Dem intellektuell hochstehenden Menschen gewährt nämlich die Einsamkeit einen zwiefachen Vorteil: erstlich den, mit sich selber zu sein, und zweitens den, nicht mit andern zu sein. Diesen letzteren wird man hoch anschlagen, wenn man bedenkt, wie viel Zwang, Beschwerde und selbst Gefahr jeder Umgang mit sich bringt. Tout notre mal vient de ne pouvoir être seuls, sagt La Bruyère.

Freitag, 9. Juni 2017


Geselligkeit gehört zu den gefährlichen, ja, verderblichen Neigungen, da sie uns in Kontakt bringt mit Wesen, deren große Mehrzahl moralisch schlecht und intellektuell stumpf oder verkehrt ist. Der Ungesellige ist einer, der ihrer nicht bedarf. An sich selber so viel zu haben, daß man der Gesellschaft nicht bedarf, ist schon deshalb ein großes Glück, weil fast alle unsere Leiden aus der Gesellschaft entspringen, und die Geistesruhe, welche, nächst der Gesundheit, das wesentlichste Element unseres Glückes ausmacht, durch jede Gesellschaft gefährdet wird und daher ohne ein bedeutendes Maß von Einsamkeit nicht bestehen kann.

Um des Glückes der Geistesruhe teilhaftig zu werden, entsagen die Zyniker jedem Besitze: wer in gleicher Absicht der Gesellschaft entsagt, hat das weiseste Mittel erwählt. Denn so treffend, wie schön, ist was Bernardin de St. Pierre sagt: Enthaltsamkeit im Essen macht unsern Körper gesund, Enthaltsamkeit im Menschenverkehr die Seele.

Sonach hat, wer sich zeitig mit der Einsamkeit befreundet, ja, sie lieb gewinnt, eine Goldmine erworben. Aber keineswegs vermag dies jeder. Denn wie ursprünglich die Not, so treibt, nach Beseitigung dieser, die Langeweile die Menschen zusammen.

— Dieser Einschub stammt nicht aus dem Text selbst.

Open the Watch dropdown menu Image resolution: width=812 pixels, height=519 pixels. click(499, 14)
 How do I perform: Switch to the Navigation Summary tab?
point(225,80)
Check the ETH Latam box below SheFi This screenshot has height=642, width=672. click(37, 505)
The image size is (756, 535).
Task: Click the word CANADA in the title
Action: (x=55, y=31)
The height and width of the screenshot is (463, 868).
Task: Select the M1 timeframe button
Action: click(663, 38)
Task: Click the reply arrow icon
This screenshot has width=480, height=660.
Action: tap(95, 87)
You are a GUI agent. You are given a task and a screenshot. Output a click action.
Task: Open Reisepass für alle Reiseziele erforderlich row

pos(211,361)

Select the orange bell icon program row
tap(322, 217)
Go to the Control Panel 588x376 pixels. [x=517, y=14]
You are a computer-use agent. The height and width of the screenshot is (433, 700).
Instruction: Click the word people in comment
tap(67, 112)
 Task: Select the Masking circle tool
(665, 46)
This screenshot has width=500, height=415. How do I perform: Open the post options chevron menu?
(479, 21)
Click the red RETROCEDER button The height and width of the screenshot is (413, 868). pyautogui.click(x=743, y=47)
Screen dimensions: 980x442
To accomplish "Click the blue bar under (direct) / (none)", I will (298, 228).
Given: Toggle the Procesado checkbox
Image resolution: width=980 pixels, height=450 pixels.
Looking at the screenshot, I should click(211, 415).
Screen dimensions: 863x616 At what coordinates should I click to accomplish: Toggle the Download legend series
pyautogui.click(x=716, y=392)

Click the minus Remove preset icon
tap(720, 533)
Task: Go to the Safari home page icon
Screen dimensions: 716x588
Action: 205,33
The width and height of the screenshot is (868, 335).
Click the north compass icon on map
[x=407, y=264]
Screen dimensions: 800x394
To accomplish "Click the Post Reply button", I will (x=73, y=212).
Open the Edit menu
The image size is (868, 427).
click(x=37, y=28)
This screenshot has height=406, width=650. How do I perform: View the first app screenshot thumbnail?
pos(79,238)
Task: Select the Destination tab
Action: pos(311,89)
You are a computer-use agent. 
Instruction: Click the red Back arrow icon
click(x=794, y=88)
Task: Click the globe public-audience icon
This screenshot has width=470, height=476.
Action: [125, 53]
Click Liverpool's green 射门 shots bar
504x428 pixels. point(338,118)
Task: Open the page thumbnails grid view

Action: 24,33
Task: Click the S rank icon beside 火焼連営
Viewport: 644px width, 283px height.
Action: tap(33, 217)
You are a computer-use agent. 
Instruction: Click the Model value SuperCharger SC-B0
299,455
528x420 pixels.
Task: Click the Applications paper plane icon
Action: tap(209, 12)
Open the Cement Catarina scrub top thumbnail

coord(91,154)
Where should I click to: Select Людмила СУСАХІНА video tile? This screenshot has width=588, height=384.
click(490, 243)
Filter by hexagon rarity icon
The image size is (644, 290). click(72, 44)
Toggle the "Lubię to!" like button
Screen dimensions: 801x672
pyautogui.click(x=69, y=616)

Ohne beide bliebe wohl jeder allein; schon weil nur in der Einsamkeit die Umgebung der ausschließlichen Wichtigkeit, ja, Einzigkeit entspricht, die jeder in seinen eigenen Augen hat, und welche vom Weltgedränge zu nichts verkleinert wird; als wo sie, bei jedem Schritt, ein schmerzliches dementi erhält. In diesem Sinne ist die Einsamkeit sogar der natürliche Zustand eines jeden: sie setzt ihn wieder ein, als ersten Adam, in das ursprüngliche, seiner Natur angemessene Glück.

Aber hatte doch auch Adam weder Vater, noch Mutter! Daher wieder ist, in einem andern Sinne, die Einsamkeit dem Menschen nicht natürlich; sofern er nämlich, bei seinem Eintritt in die Welt, sich nicht allein, sondern zwischen Eltern und Geschwistern, also in Gemeinschaft, gefunden hat. Demzufolge kann die Liebe zur Einsamkeit nicht als ursprünglicher Hang da sein, sondern erst infolge der Erfahrung und des Nachdenkens entstehn: und dies wird statthaben, nach Maßgabe der Entwicklung eigener geistiger Kraft, zugleich aber auch mit der Zunahme der Lebensjahre; wonach denn, im ganzen genommen, der Geselligkeitstrieb eines jeden im umgekehrten Verhältnisse seines Alters stehen wird.